From the data below, copy exactly the lines that lie between the one holding "Task: Open Teacher Tips" and the one holding "The height and", including both, and nothing more.

DATA FOR PROCESSING:
========
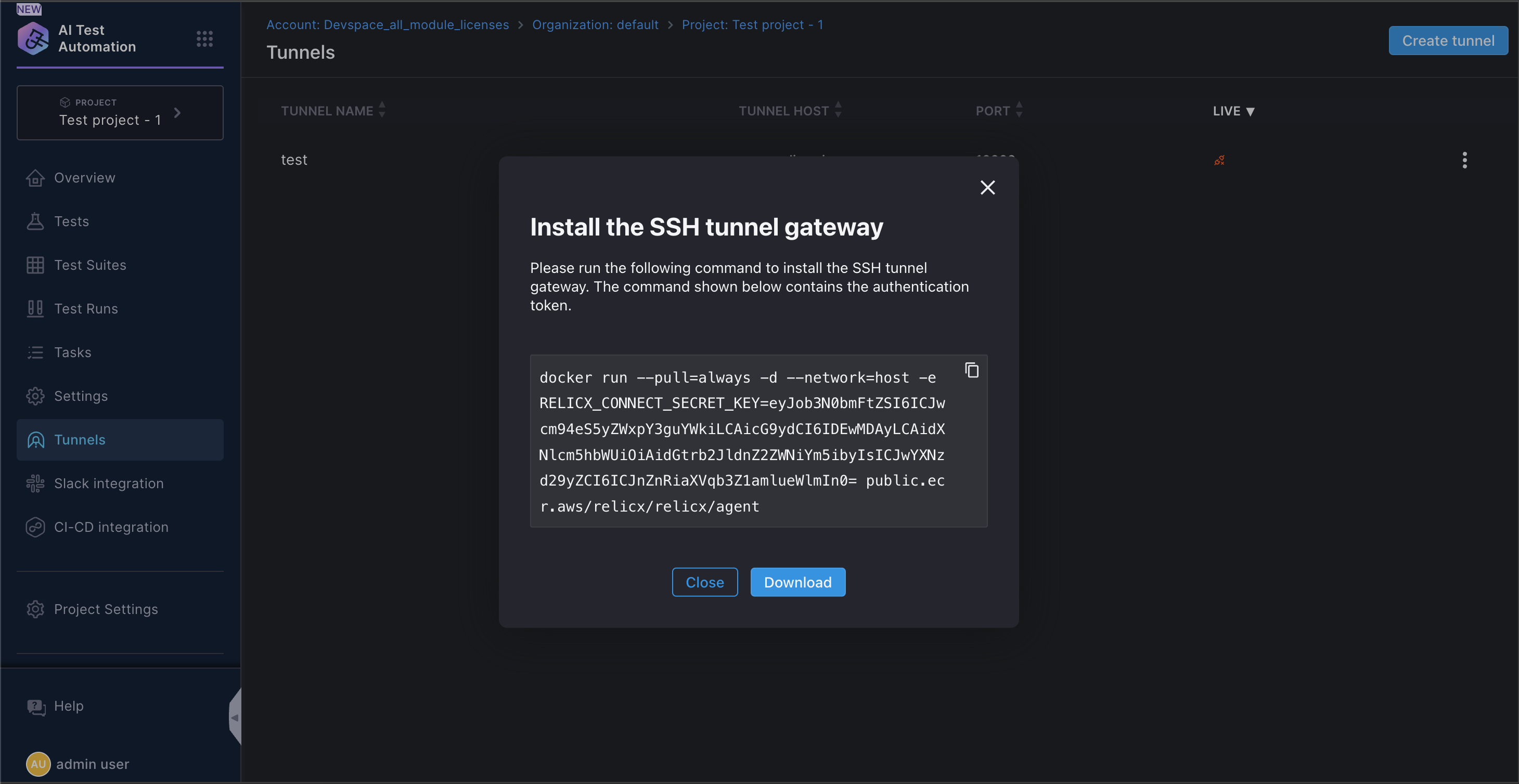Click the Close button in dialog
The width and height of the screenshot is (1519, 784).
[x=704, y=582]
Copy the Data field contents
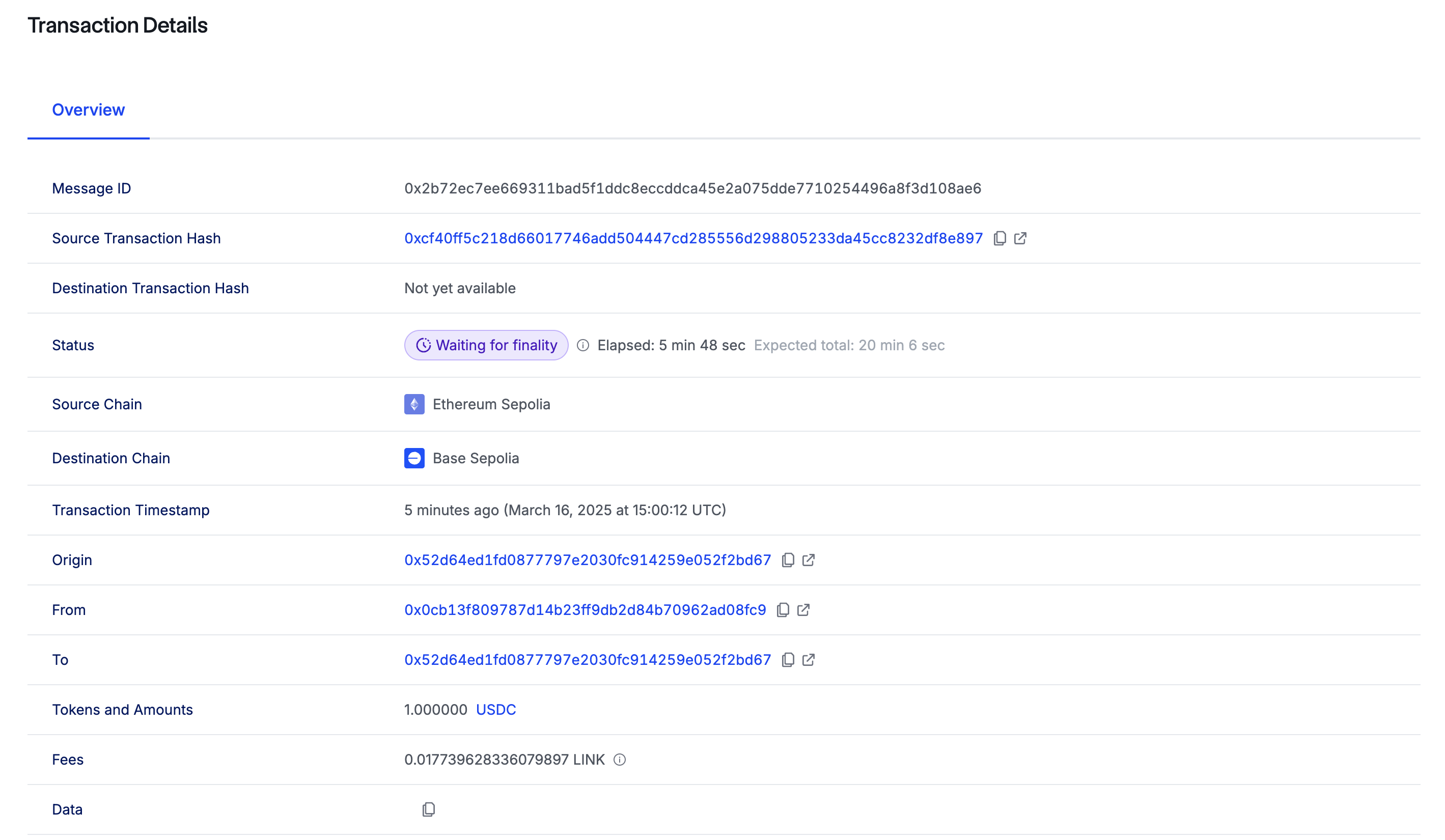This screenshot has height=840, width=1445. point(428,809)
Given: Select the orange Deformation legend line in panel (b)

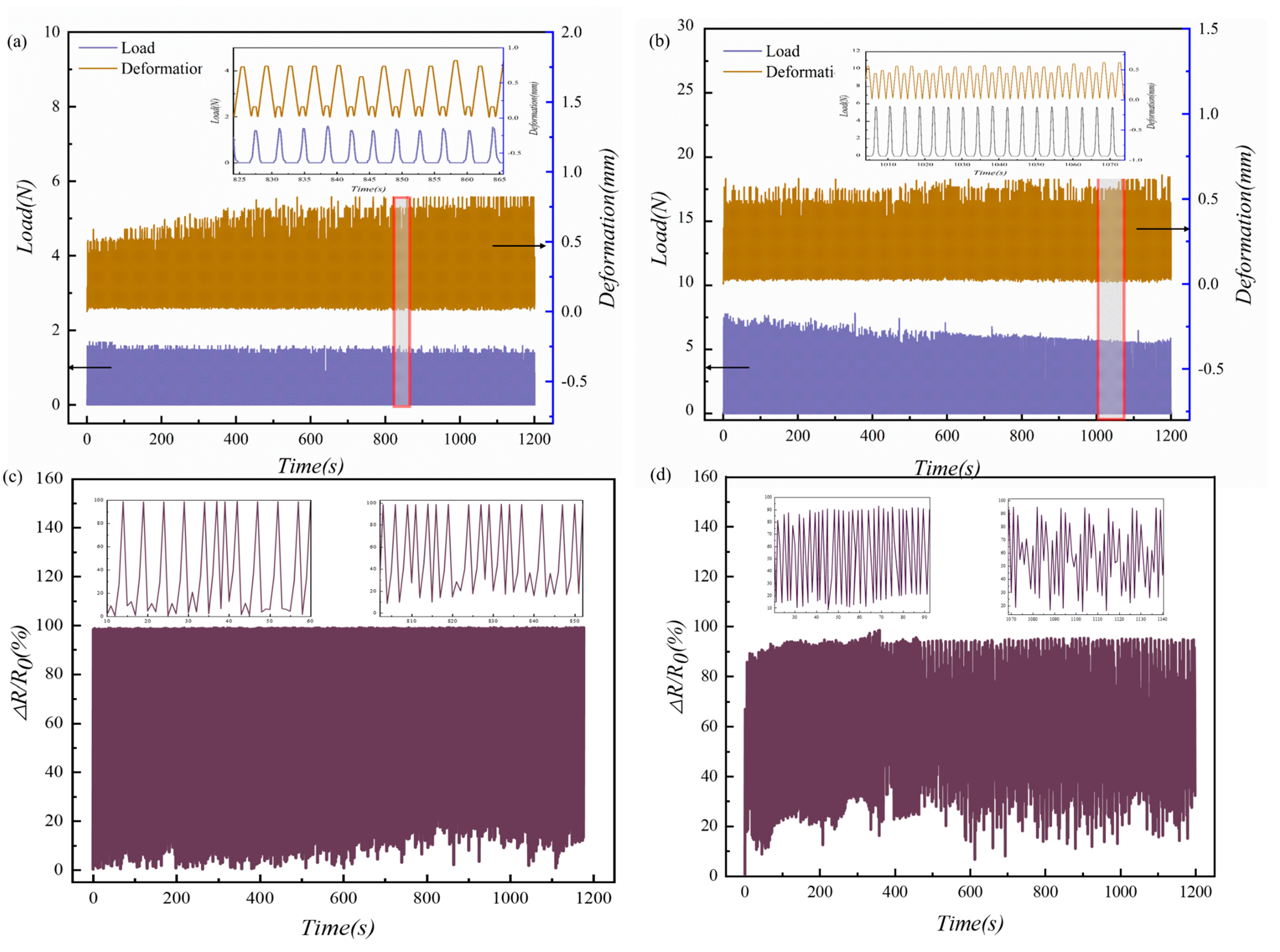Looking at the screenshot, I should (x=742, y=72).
========
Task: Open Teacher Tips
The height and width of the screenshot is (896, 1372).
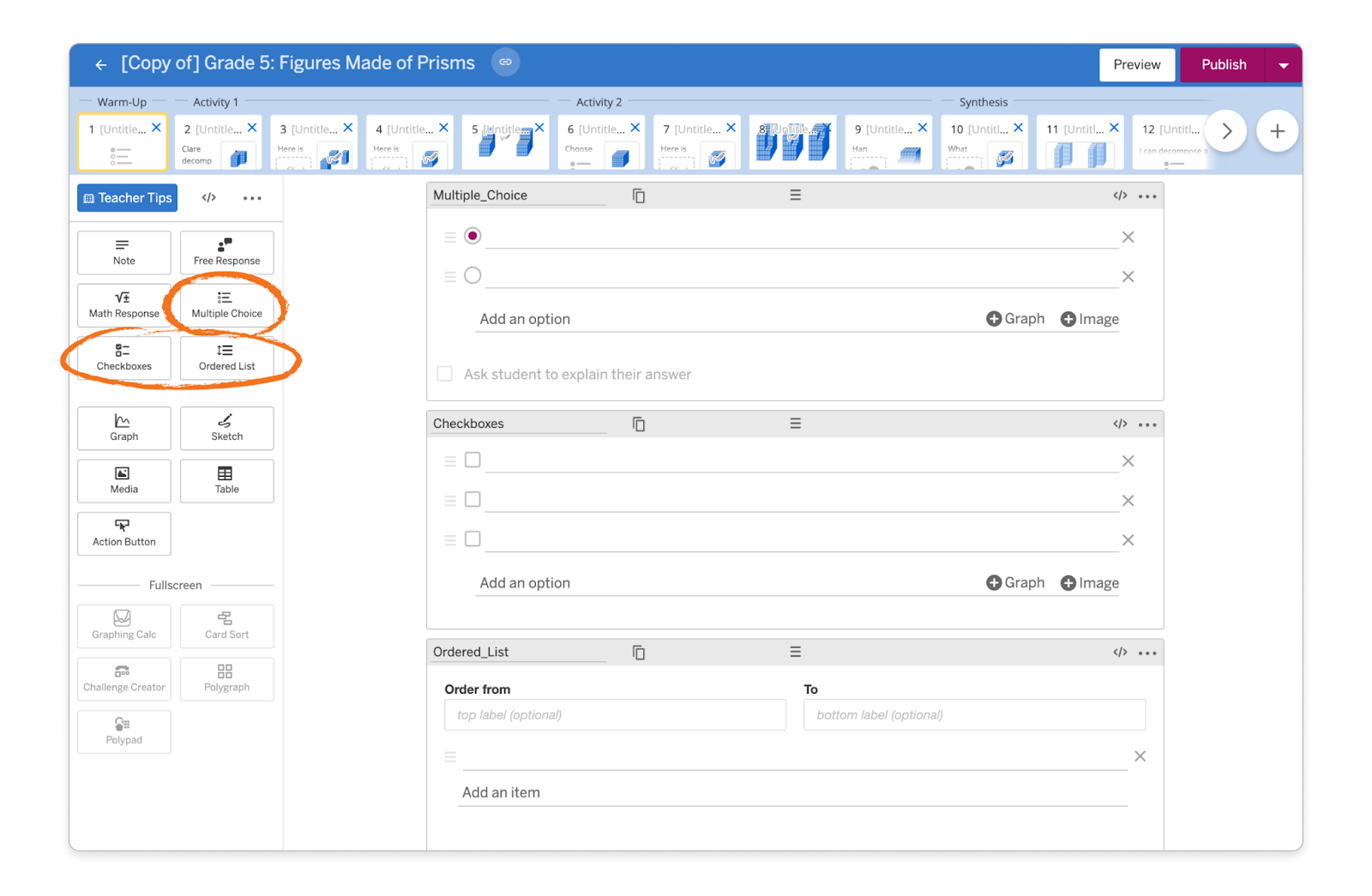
========
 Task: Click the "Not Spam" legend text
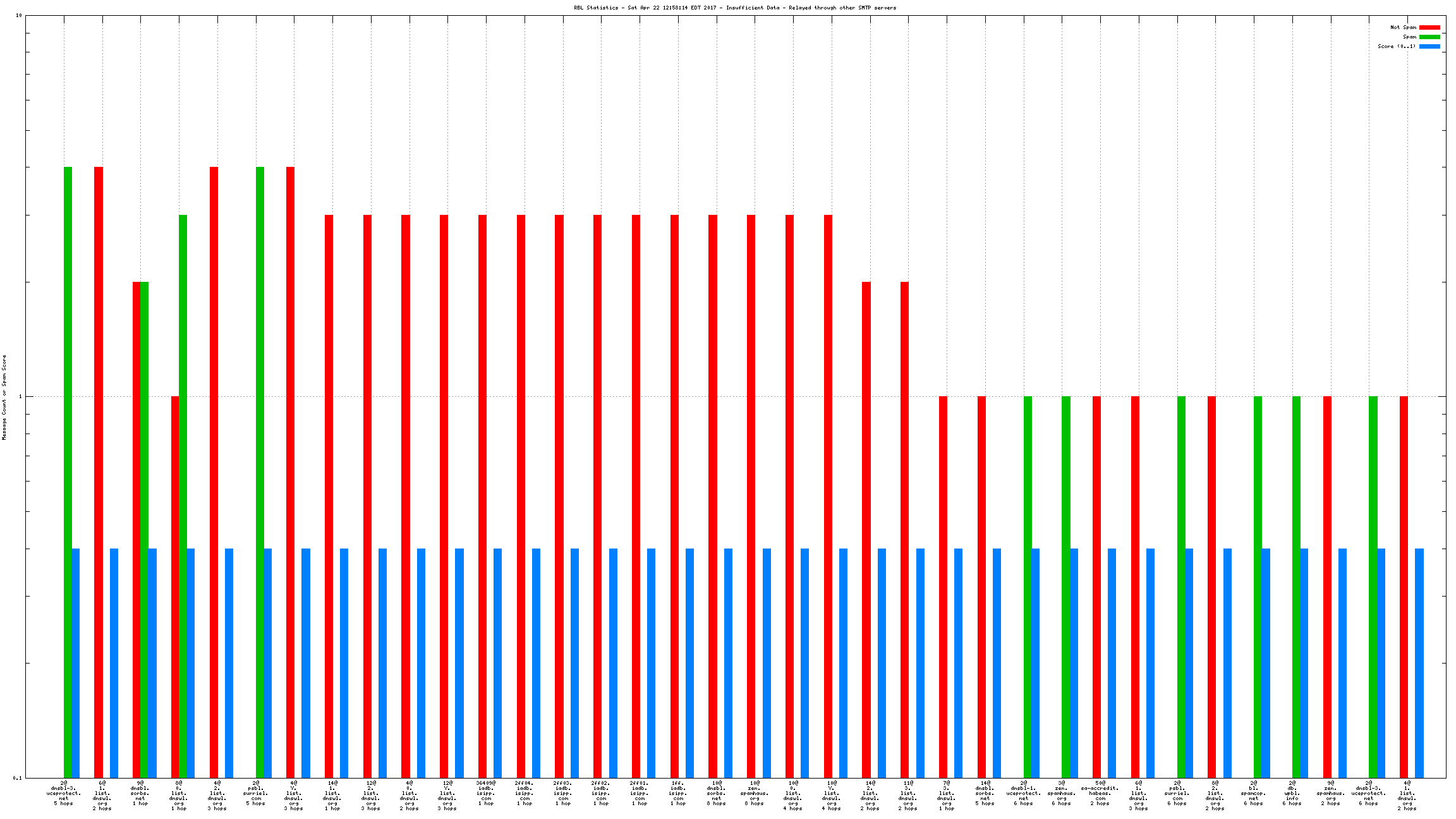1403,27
========
ANSWER BELOW:
Task: Open Teacher Tips
The height and width of the screenshot is (896, 1372).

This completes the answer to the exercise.